Opdracht A
Vervang in de lijst hieronder "Locate" door "Find" en geef die regels verder ongewijzigd terug. Laat de afbeeldingen weg.

Leestekst
Ga direct naar de content

Euromythen

Geplaatst als type:
Geschreven door:
Gepubliceerd om: februari 8 2002

Euromythen
Aute ur(s ):
Theeuw es, J.J.M. (auteur)
De auteur is hoogleraar en wetenschappelijk directeur van SEO, Universiteit van Amsterdam.
Ve rs che ne n in:
ESB, 87e jaargang, nr. 4346, pagina 103, 8 februari 2002 (datum)
Rubrie k :
Prikkel
Tre fw oord(e n):

In het televisiejournaal op de avond na de invoering van de euro haalde de nieuwslezer een fles cola en een zak chips onder de tafel
vandaan en vroeg aan de buitenlandse correspondenten in Berlijn en Parijs wat deze, voor de Europese burger essentiële
levensmiddelen, daar in de supermarkt kosten. Aan de Brandenburger Tor en onder de Eiffeltoren bleken verschillende europrijzen te
gelden. In de dagen na de invoering van de euro herhaalden de kranten een soortgelijke prijzenstudie. Het resultaat was altijd
hetzelfde. Men verbaasde zich over de grote prijsverschillen, maar rekende er vervolgens vol vertrouwen op dat de euro gauw alle
prijzen voor alle Europese burgers van Groningen tot Palermo gelijk zou trekken. Daarmee zou de euro meer worden dan alleen maar
vulgair geld. De euro zorgt voor gelijke chips- en colaprijzen voor iedereen, en daarmee voor de verwezenlijking van het
gelijkheidsideaal van de Franse revolutie.
De eerste zegening van de euro is dat je geen geld meer hoeft te wisselen als je met vakantie gaat. De tweede grote zegening zou moeten
zijn, dat Nederlanders geen Douwe Egberts koffie of Calvé pindakaas in de camper hoeven mee te sjouwen, want die kost straks aan de
Costa del Sol net zoveel als in Urk.
Maar de prijs van cola, chips en haarknippen wordt nooit hetzelfde in heel Europa. In de gulden tijd verschilde de prijs van een kilo
perssinaasappelen op de Albert Cuyp tussen kramen aan de Van Woustraat en aan de Ferdinand Bol. De euro verandert daar niets aan.
Zelfs in de Verenigde Staten, waar ze al jaren dezelfde munt hebben, is de prijs van het nationale blikje cola nog steeds niet overal
hetzelfde. Prijzen zullen blijvend verschillen. Een gelijke prijs komt alleen tot stand wanneer de markt volkomen transparant is en
transport- en transactiekosten kleiner zijn dan het prijsverschil, zodat arbitrage profijtelijk wordt. De euro verlaagt hooguit de
transactiekosten maar alle andere onvolmaaktheden blijven bestaan. Door informatieproblemen is zelfs een lokale markt niet transparant.

Gegevens bij opdracht
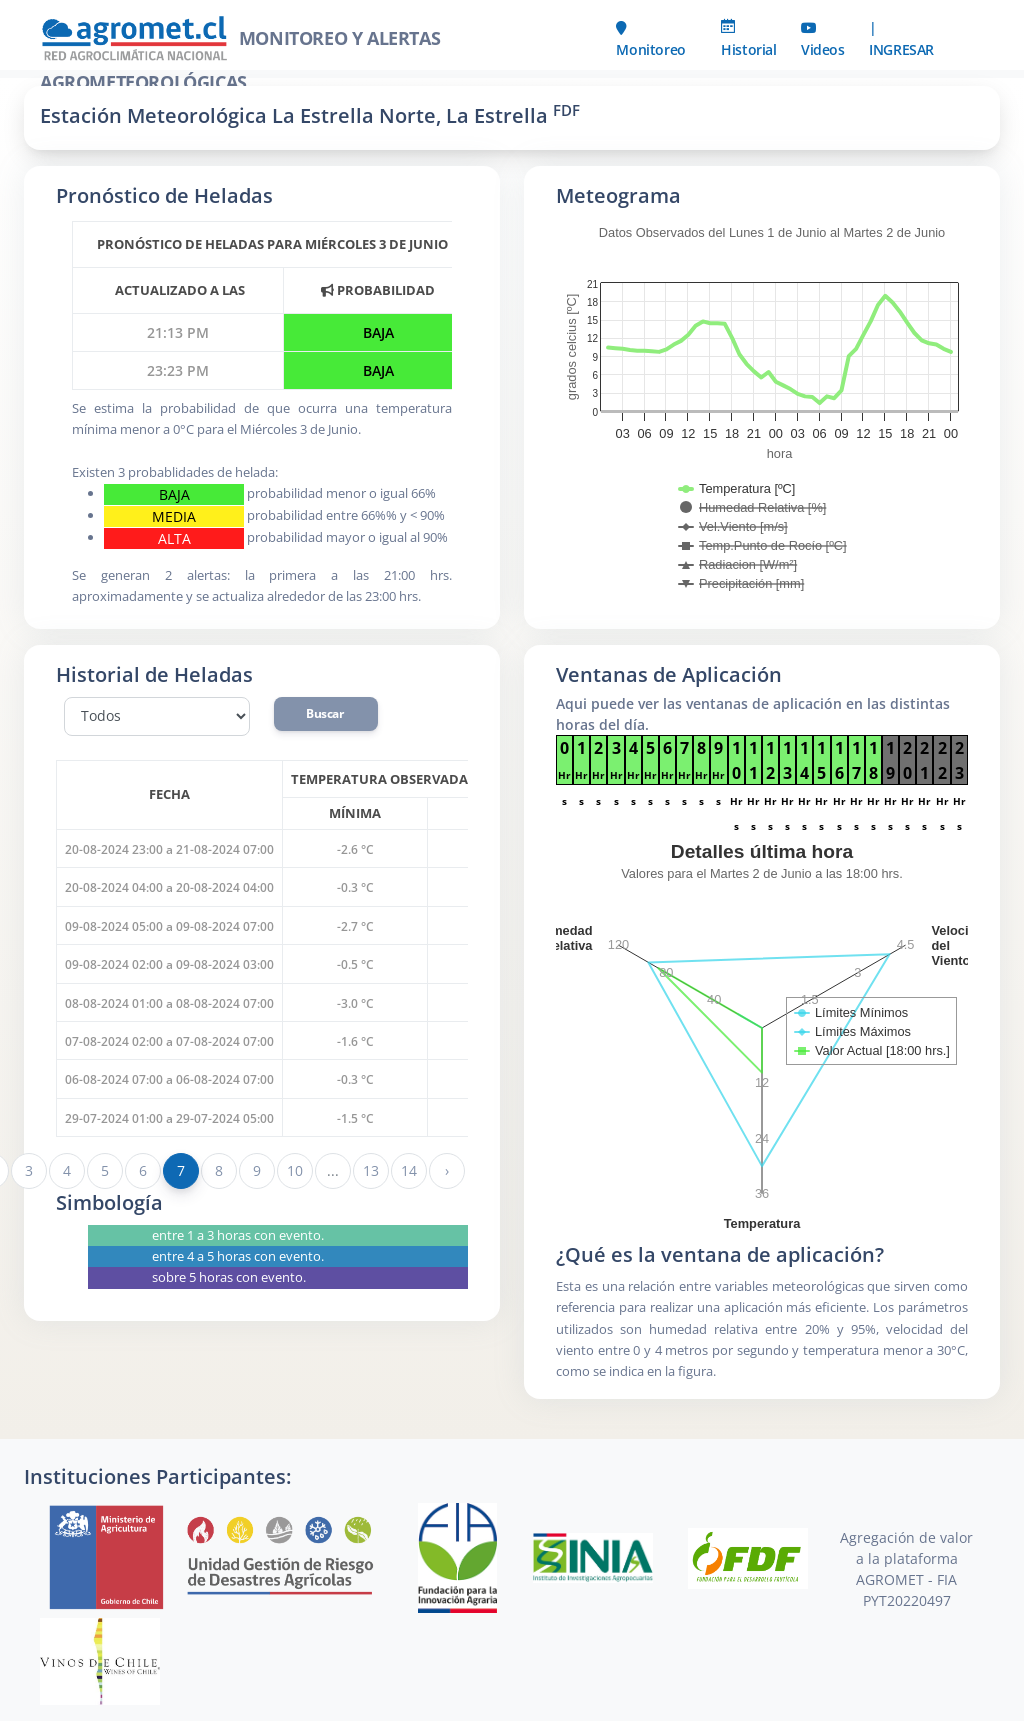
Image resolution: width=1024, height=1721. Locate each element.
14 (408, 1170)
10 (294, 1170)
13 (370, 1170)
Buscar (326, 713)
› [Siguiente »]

Opdracht B
Ga verder met de tekst over euromythen hierboven, vanaf het punt waar die ophoudt.

Antwoord A
Image resolution: width=1024, height=1721. Find each element.
14 (408, 1170)
10 (294, 1170)
13 (370, 1170)
Buscar (326, 713)
› [Siguiente »]

Antwoord B
De informatie die de consument heeft over welke prijs in welke winkel geldt, is onvolledig en de inspanning is te groot om voor elk goed
naar de goedkoopste winkel te zoeken waardoor prijsverschillen blijven bestaan.
De Europese markt is door zijn omvang nog minder transparant dan de Amsterdamse Pijp en de transport- en transactiekosten alleen
maar groter. Regionale marktverhoudingen blijven de regionale marktprijs bepalen. Olijfolie is goedkoper in Spanje dan in Nederland
omdat de vraag daar veel groter is en het aanbod zich heeft aangepast. Door het groter productievolume kunnen de Spanjaarden van
schaalvoordelen profiteren en goedkoper produceren. De regionale marktstructuur kan verschillen. In het ene land is de concurrentie
minder hevig dan in het andere land en zijn de prijzen navenant hoger.
Als de euro al enige invloed heeft op de prijzen, dan is dat in de sectoren die blootstaan aan de gesel van de internationale handel. Maar
ook op de internationale markt worden dezelfde goederen niet voor dezelfde prijs verhandeld. Internationale markten zijn nooit helemaal
transparant en arbitrage van prijsverschillen is niet altijd mogelijk. De internationale prijsverschillen worden door de euro niet vanzelf
kleiner. Zo moeilijk was het vroeger ook niet om een prijs in Duitse marken te herleiden tot een guldenprijs. Door de euro verdwijnt alleen
het wisselkoersrisico. Misschien wordt daarmee de gemiddelde prijs iets lager, maar niet de prijsvariatie.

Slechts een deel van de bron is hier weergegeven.